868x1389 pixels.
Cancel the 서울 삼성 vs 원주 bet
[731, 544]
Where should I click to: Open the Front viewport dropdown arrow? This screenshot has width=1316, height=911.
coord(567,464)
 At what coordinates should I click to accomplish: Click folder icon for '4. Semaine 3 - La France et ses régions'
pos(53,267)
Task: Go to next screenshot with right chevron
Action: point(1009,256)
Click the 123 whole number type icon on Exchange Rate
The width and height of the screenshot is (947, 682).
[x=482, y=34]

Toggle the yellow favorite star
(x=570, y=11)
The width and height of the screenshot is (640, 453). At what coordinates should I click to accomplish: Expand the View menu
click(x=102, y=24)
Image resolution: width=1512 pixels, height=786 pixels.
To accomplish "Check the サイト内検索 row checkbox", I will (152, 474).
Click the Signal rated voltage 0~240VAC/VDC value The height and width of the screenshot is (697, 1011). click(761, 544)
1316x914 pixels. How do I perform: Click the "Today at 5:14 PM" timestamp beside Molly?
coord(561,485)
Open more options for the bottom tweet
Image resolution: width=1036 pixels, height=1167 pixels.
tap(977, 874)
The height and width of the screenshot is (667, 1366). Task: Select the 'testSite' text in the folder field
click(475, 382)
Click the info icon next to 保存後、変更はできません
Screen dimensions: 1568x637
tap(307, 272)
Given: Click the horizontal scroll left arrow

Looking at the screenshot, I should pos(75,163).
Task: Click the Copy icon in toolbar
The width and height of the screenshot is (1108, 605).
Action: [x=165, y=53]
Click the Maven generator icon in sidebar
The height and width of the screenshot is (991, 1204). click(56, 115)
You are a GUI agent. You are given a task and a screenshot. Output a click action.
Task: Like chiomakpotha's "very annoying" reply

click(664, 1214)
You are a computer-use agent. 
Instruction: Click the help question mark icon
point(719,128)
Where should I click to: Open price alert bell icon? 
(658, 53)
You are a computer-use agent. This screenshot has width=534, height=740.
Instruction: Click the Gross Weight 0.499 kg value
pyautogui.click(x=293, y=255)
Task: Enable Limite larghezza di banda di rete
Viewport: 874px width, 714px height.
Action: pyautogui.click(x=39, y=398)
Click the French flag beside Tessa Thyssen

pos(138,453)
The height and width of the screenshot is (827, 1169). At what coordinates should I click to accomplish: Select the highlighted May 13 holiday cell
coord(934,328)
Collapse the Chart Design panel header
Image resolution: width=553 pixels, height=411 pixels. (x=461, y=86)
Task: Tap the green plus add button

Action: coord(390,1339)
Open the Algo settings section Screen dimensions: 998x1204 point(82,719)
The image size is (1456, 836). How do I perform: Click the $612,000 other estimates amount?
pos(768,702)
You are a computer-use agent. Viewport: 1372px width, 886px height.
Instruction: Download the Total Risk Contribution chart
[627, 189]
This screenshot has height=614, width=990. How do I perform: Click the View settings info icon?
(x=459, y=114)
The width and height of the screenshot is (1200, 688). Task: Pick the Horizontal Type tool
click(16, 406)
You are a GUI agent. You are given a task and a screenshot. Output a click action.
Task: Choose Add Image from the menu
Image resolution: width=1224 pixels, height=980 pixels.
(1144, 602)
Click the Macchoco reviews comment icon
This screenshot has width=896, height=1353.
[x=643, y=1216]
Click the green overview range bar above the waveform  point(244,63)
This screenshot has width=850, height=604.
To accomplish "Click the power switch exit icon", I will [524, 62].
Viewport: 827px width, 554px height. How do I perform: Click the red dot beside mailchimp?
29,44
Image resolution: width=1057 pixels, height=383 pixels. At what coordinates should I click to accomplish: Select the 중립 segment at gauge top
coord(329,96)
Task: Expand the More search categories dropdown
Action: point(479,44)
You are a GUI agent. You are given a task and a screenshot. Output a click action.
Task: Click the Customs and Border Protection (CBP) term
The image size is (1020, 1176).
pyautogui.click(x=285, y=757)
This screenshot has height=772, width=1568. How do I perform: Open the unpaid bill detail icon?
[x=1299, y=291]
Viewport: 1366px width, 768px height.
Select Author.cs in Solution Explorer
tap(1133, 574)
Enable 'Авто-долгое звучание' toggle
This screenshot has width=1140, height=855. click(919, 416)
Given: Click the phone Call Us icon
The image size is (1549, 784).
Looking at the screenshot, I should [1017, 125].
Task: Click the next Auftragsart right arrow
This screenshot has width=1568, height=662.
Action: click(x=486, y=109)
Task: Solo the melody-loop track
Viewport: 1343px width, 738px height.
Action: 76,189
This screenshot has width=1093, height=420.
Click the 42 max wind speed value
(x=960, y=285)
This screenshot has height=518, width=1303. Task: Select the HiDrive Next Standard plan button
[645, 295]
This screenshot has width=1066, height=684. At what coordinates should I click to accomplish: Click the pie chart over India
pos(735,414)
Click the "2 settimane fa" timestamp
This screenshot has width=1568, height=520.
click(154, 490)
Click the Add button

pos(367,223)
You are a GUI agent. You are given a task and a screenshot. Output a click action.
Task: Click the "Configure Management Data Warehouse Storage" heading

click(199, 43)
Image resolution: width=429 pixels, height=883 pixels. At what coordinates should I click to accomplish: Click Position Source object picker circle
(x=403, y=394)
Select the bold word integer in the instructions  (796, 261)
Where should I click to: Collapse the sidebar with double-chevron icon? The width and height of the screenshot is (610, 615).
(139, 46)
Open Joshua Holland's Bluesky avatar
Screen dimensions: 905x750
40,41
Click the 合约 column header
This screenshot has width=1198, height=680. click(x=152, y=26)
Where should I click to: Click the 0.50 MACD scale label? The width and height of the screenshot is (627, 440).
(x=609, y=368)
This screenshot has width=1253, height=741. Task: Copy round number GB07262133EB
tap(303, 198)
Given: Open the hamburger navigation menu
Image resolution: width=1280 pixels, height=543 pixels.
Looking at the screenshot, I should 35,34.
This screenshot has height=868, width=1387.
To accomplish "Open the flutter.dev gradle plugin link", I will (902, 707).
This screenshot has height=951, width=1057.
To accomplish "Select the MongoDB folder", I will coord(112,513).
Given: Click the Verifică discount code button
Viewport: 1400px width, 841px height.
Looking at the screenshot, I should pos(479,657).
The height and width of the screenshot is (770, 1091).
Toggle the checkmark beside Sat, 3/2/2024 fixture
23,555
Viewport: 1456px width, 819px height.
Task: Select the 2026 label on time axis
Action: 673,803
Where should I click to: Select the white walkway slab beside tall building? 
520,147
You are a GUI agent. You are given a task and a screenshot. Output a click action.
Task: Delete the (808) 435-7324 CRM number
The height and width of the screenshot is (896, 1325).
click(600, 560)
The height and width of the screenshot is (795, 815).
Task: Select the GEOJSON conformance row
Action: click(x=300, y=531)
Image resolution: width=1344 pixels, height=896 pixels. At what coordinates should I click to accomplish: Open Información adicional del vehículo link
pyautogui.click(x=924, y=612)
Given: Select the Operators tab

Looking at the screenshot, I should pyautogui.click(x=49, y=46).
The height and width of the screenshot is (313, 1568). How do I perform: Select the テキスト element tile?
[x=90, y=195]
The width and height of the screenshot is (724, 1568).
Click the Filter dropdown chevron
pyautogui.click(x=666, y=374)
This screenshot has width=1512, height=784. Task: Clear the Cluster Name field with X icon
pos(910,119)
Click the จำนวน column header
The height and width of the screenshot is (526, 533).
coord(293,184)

# ASSIGNED TASK
Bring together every line in the entries that holds the string "computer".

# YOUR SOLUTION
You are a computer-use agent. 
You are a computer-use agent. This screenshot has width=534, height=740.
You are a computer-use agent. Viewport: 1372px width, 886px height.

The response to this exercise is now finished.